If this is too basic for MathOverflow... say the word and I shall move it to Math.SE
First consider this system of ODEs. Say I have two variables $u$ and $a$, following
$$ \dot u = -u + f(a) $$
$$ \tau \dot a = -a + gu $$
Where $f$ is nonlinear. If $\tau\ll1$, the timescale of $a$ is fast, and $a$ can be approximated by its steady-state value $gu$, giving a simpler reduced system.
$$ \dot u = -u + f(gu) $$
Now, what happens if the equation for $a$ has additive Gaussian noise? Here $\xi$ denotes the time derivative of a unit-variance Wiener process:
$$ \dot a = [gu-a]/\tau + \sigma \xi $$
If $u$ can be assumed constant relative to the timescales of $a$, this can be approximated as an Ornstein–Uhlenbeck process, and has the steady-state distribution
$$ a \sim \mathcal{N}(gu,\tau\sigma^2/2) $$
I don't have training in stochastic calculus, so I'm wondering how (if it is possible), one might "plug in" this expression for the steady-state distribution of $a$ into the equation for $u$? Since $f$ is nonlinear, we can't simply turn this in to additive or multiplicative noise, and it doesn't seem like Itô's lemma is applicable either.
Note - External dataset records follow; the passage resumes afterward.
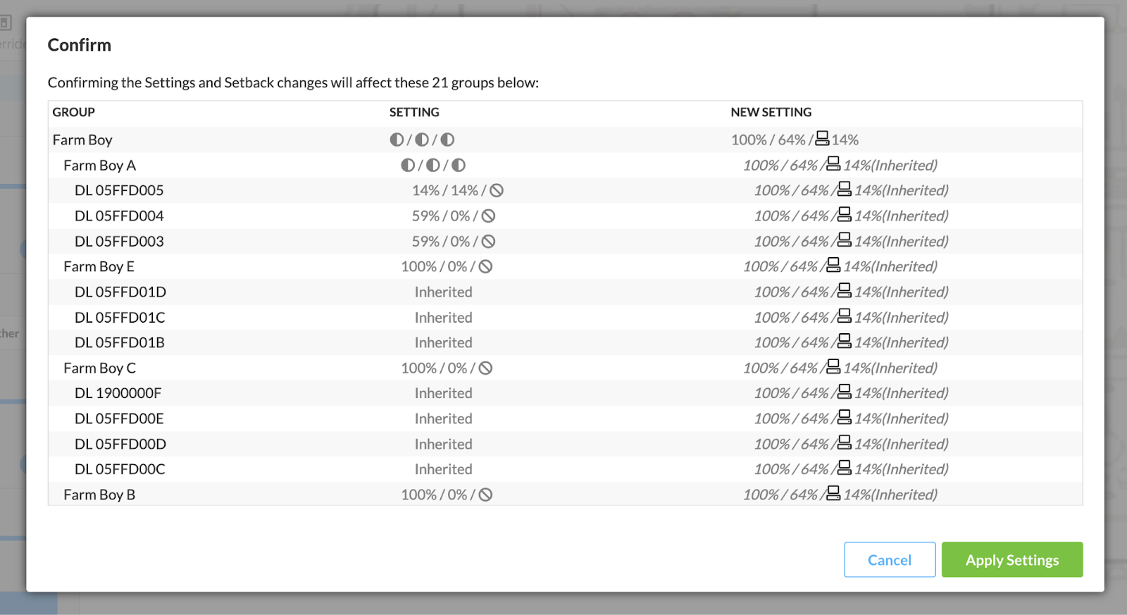The width and height of the screenshot is (1127, 615).
Task: Click the Confirm dialog title
Action: [80, 45]
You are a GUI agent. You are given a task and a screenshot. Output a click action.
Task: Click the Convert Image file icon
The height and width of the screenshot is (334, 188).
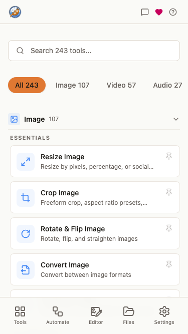(x=26, y=270)
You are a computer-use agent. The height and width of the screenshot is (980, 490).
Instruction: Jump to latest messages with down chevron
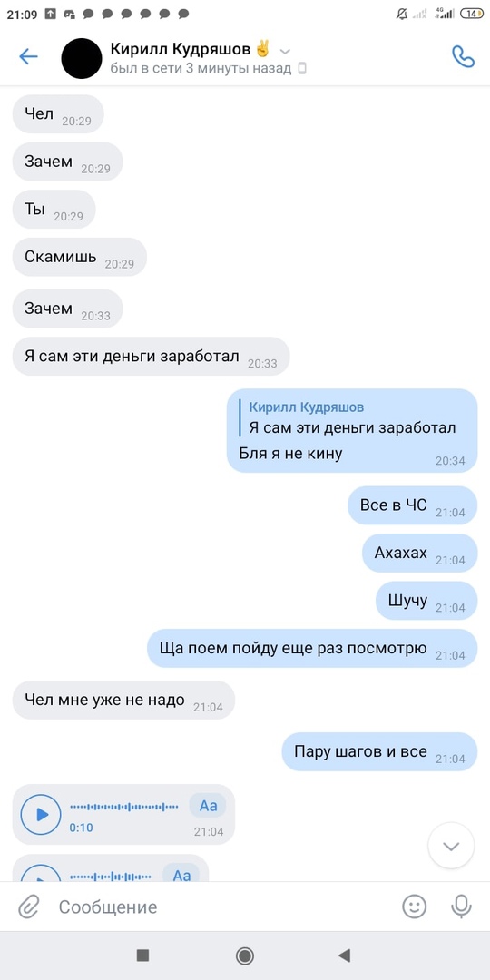tap(451, 846)
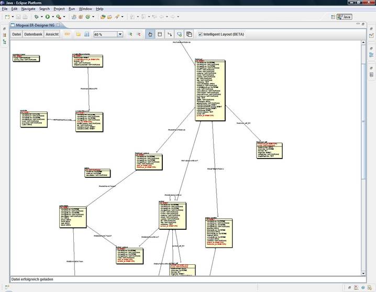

I think this question is equivalent to asking if there is a good way to treat and reason about the continuous time analogue of this stochastic difference equation:
$$ \frac{\Delta u}{\Delta t} = -u + f(gu + \mathcal{N}(0,\tau\sigma^2/2)) $$$$ {\Delta u} = -u + f(gu + \mathcal{N}(0,\tau\sigma^2/2)) $$
If it matters, I'm particularly interested in the case where the nonlinearity $f$ is the logistic function $f(x) = 1/(1+\exp(-x))$. Approximations are OK, but I would prefer that $u$ be confined to the range of the logistic function $u\in [0,1]$.